Now that’s just sad, when someone who’s worked his whole life to be great at something is robbed of the physical ability to do so. The man who contributed the iconic drum roll to “In the Air Tonight” will no longer be able to render it live, if and when he does any concerts again. Its equivalent would be Pete Townshend losing an arm and not being able to do a windmill again, or the lead singer of Train losing his voice (okay, that last one wouldn’t be a tragedy…I kid. But no, really, not losing sleep over that).

It turns out that Collins has something that he’s interested in (as drumming was something he loved): the Alamo. The guy has a serious Texas-sized collection of artifacts from the battle and an abiding interest in the last stand that has come to define the Lonestar State. It’s not a connection you’d make (English drummer for Eighties band develops interest in heroic chapter of American history), but in light of his diagnosis it makes sense. I’m not a trained psychologist, but I did read the article and understand that the author was going for the easy “last stand of Phil Collins” angle. I have to admit, it is pretty attractive to jump to that conclusion. Of course, every solider serving in the Alamo died in the battle (Davy Crockett may have been killed by the Mexican army afterwards, as it turns out, but he still stands iconic as one of the last to fall, facts be damned). So I worry a little about Phil’s mental state.
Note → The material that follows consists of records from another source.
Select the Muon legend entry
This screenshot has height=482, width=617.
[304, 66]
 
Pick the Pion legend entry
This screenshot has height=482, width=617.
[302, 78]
Of course, I’ve been avoiding the obvious question I’m sure anyone is reading this is asking: why the hell do I have Phil Collins on my iPod? Well, like a lot of things it’s because of a girl. I was gently teasing someone I kinda like about the Bald One when she said that she liked his work, and I thought about how, when I was a kid and I didn’t have music-snob tendencies just yet, I like him too, especially the “Land of Confusion” video where the ugly puppets of world leaders at the time all did silly things. It was the Eighties, you could have ugly puppets in your video. No one was going to confuse Phil with the guys of Motley Crue or heartthrobs like Corey “Sunglasses at Night” Hart. Anyway, I was at Best Buy and Genesis’ “best of” was just sitting there, looking forlorn and unloved. So I figured what the hell, it’s marked down to under ten dollars, and I can appreciate the cheesiness of the not-that-good songs (as it turned out, a lot of them weren’t that good, or at least I’ve not gone back to them much the few times I’ve listened to Genesis), and kick out the jams to the songs I remembered well. And yeah, I might cringe a little when I think about someone reading this and saying “you like Phil Collins?” in that snide, dismissive way I used to have when someone told me that they like the Eagles, Celine Dion, or Ratt. But you know what? They can get over it. Snobs are lonely, bitter people, and I’m tired of being one.